Possibly related to that last point, if the structures in each of these directories are similar enough for this to make sense, then it would be surprising if they didn't sometimes need to "share" a change. Neither the "current state" structure you describe, nor the "goal state" you've asked for, really will support that very well, if it is indeed an issue.
But how would you do it?
In the simplest case you've just got one branch you want to "break out" for each directory. That's implied in your question, but just in case I'll provide a slightly more general procedure that should work for multiple branches.
So first of all, you need to actually create all the branches you'll want in the end. If you have tags, you might want to replicate them as well, but I'll come back to that.
For each branch that you have:
git checkout `branchA` git branch `branchA-one` git branch `branchA-two` ... git checkout `branchB` git branch `branchB-one` git branch `branchB-two` ... ...
Then you can run filter-branch on each set of refs. You'll definitely use a subdirectory-filter and if you have tags to preserve you'll want a tag-name-filter as well.
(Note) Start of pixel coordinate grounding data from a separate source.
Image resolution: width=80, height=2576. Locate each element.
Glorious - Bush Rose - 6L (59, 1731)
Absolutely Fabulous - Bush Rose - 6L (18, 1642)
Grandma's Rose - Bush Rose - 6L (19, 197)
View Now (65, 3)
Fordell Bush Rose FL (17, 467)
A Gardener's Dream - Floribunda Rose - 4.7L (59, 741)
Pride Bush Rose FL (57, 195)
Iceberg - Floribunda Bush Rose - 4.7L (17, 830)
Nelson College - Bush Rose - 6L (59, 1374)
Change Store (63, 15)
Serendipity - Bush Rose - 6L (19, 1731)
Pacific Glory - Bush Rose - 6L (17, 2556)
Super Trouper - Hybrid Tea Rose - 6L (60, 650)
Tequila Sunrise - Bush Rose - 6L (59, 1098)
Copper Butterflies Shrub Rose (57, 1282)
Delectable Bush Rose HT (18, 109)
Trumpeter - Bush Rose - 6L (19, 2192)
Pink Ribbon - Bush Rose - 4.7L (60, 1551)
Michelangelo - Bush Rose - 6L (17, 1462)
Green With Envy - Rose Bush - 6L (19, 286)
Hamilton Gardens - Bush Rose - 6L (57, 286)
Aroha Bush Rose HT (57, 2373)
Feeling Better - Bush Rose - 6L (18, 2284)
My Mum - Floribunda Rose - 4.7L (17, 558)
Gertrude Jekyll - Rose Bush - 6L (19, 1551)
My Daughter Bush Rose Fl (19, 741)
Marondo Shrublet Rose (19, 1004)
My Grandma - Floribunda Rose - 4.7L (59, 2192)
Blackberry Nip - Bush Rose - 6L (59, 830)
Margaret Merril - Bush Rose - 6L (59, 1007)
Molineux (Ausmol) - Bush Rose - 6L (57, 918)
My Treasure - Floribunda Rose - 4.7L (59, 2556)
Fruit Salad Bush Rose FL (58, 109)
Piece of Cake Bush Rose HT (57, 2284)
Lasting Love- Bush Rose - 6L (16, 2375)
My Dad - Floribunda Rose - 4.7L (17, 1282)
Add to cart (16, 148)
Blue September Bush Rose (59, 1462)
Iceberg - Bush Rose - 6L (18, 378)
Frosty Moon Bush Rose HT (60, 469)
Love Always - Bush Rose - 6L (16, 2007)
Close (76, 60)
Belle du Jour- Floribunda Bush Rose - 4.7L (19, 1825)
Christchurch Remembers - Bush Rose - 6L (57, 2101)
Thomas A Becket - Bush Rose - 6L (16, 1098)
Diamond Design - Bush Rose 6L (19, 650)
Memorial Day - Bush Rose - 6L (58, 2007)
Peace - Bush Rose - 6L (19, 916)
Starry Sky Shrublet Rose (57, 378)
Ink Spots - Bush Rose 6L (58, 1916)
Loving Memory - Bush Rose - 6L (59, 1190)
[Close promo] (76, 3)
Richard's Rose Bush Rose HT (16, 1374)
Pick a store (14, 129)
If typical changes would affect some (but not all) subdirectories, then you'll need to decide if you want (a) to preserve parallel histories, or (b) to have filter-branch eliminate empty commits
So in the simplest case
git filter-branch --subdirectory-filter dir-one -- branchA-one branchB-one ...
If you want to preserve tags, the easiest thing is to copy them into each new history (using the same suffix as the branches), so
git filter-branch --subdirectory dir-one --tag-name-filter 'sed s/$/-one' -- branchA-one branchB-one
And you can throw in --prune-empty if you want to remove commits that don't affect the subtree for the branch.
Each run of filte-branch will create some "backup refs" that you'll want to clean up (refs/original/...)
Note that what this doesn't provide, most likely, is a common root commit. You will end up with literally independent histories in the repo. Often that doesn't matter. It's convenient if you decide later to split them into different repos. It's less convenient if you ever foresee merging across these histories.
In that last case, you can work around the independent histories most of the time (e.g. --allow-unrelated-histories in a merge), but if you don't want to have to, then you'd modify the above procedure. Before doing the filter-branches you would create an empty "shared root"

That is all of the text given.